Exercise objective:
Copy out every entry line below exactly, from the line containing "Where should I" down to the line containing "will (814, 25).", with both of those lines included.

[Target pointing data]
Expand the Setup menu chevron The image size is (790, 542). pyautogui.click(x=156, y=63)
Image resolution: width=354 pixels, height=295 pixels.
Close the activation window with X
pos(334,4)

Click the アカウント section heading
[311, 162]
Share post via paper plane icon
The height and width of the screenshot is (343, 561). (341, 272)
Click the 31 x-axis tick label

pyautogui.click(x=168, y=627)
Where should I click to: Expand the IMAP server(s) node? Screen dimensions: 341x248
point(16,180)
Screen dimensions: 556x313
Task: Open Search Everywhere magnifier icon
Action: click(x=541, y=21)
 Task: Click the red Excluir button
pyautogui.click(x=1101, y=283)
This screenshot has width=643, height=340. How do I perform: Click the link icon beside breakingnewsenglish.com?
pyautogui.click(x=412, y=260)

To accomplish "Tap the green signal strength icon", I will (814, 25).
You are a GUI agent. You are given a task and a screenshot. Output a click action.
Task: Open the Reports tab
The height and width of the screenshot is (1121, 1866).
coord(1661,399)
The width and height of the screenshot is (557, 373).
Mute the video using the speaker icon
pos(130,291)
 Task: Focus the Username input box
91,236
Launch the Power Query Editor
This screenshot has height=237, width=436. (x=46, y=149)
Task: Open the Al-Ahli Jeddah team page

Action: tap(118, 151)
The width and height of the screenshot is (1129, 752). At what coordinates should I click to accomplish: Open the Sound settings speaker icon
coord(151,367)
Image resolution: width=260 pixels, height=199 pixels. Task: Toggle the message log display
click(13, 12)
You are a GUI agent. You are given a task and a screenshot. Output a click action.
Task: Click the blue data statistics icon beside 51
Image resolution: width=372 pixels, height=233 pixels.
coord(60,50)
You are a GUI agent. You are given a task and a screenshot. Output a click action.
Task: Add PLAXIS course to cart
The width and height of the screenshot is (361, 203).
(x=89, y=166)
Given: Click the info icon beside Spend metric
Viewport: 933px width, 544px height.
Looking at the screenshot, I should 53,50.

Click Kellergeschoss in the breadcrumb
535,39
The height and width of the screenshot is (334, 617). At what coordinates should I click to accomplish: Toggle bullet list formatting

Result of this task:
Where should I click to: Expand the IMAP server(s) node? Screen dimensions: 341x248
point(16,180)
Screen dimensions: 556x313
Task: Open Search Everywhere magnifier icon
Action: click(x=541, y=21)
 Task: Click the red Excluir button
pyautogui.click(x=1101, y=283)
This screenshot has width=643, height=340. How do I perform: Click the link icon beside breakingnewsenglish.com?
pyautogui.click(x=412, y=260)

To accomplish "Tap the green signal strength icon", I will (814, 25).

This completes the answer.